--- Data shown Enclosed Below ---
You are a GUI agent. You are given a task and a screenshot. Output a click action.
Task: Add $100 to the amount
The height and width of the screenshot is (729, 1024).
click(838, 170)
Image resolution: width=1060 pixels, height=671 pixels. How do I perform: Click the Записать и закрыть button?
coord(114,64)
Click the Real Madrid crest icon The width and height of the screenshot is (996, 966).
--- End of Enclosed Data shown ---
Assigned task =>
In full and unchanged, repeat the data above.

Answer to the exercise =>
You are a GUI agent. You are given a task and a screenshot. Output a click action.
Task: Add $100 to the amount
The height and width of the screenshot is (729, 1024).
click(838, 170)
Image resolution: width=1060 pixels, height=671 pixels. How do I perform: Click the Записать и закрыть button?
coord(114,64)
Click the Real Madrid crest icon The width and height of the screenshot is (996, 966).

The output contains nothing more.